The history of the stock market is one full of quirks, anomalies, and quite unbelievable facts.
Here are five more you (probably) didn’t know…
1. The NYSE is the largest stock exchange in the world by market cap
The New York Stock Exchange (NYSE) is massive. But just how big are we talking?
Well, with more than 2,400 companies trading on it, and 1.6 billion shares traded every day, it’s a hive of activity.
And with a combined market capitalization of approximately $22.59 trillion (as of March 2018), it significantly dwarfs its nearest rival, the Nasdaq (market cap of around $11 trillion) as the largest stock exchange in the world.
Like we said. Massive.
2. China’s, on the other hand, isn’t as big as you might think
When you listen to early-morning financial commentators, they’ll almost always discuss what happened in China while you were tucked up in bed. This level of media coverage might make you think that China’s stock market is a major player, but the truth is, it’s not. Not yet, anyway.
At the moment, it makes up a very small percentage of the global equity market. Only 3.1% to be precise. Compared to the 51.3% the US represents, China has a long way to go.
3. Unlike October, September is actually a bad month for investing
Historically, on average, the stock market’s three leading indexes (the Dow Jones, the S&P 500, and the Nasdaq) have all performed poorest during the month of September.
Why? Well some believe it could be down to investors going on vacation, and holding back from selling stocks over the summer. Once they return to work and exit those positions, the market experiences increased pressure to sell, which in turn results in a decline.
Meanwhile, the so-called ‘October Effect’ is nothing more than a psychological quirk. Some investors might get nervous when October rolls around because a few of the worst crashes in history happened to take place in that particular month, but there’s no data to support it as a legitimate phenomenon.
4. Pirates in Somalia have set up a stock exchange to fund missions
Forget New York and London for a second, pirates in Haradheere, Somalia have set up a stock exchange to give Somali civilians the opportunity to invest in their hijacking missions.

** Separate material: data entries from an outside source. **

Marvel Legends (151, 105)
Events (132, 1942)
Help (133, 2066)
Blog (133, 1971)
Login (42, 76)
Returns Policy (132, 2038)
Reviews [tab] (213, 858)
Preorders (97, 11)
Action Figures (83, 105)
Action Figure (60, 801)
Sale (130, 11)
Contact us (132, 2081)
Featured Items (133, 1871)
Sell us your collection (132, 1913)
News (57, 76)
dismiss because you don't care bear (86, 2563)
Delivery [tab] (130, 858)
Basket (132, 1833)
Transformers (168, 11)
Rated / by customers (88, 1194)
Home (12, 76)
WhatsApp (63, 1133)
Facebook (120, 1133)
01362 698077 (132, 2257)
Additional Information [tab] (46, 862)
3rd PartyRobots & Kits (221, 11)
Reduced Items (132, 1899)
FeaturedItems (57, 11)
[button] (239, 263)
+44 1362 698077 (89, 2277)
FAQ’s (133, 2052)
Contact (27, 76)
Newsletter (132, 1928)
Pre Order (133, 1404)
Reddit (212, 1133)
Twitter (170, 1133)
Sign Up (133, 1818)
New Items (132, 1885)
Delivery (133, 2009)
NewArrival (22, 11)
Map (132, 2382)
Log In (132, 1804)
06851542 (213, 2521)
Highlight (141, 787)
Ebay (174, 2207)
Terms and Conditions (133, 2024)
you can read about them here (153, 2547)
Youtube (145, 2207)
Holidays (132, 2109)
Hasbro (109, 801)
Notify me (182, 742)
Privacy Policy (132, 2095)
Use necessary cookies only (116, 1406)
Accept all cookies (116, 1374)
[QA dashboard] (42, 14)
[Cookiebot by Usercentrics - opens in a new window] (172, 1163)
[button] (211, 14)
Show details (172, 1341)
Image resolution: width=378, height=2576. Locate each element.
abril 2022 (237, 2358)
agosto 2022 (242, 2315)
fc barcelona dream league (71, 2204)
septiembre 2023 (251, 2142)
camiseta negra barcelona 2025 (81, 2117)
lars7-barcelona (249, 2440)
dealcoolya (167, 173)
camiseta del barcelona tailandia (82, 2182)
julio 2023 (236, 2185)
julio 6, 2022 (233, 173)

How does it work? Each investor receives a cut of the ransom paid out on a successful mission. And you don’t have to use cash to invest either. One woman contributed a rocket-propelled grenade and received a $75,000 ”dividend” in return. Now that’s something you won’t see on Wall Street.
5. When the Indian cricket team lose, stock prices fall
According to researchers from an Australian University, a sharp decline in Indian stock prices takes place the day after India loses at cricket.
This curious anomaly is a great reminder that stock prices, while governed by supply and demand, are also at the mercy of an investor’s emotions. We might want to try and boil everything down to numbers and statistics, but we are, after all, only human. A bad mood caused by your favourite sports team losing can have wide-ranging consequences!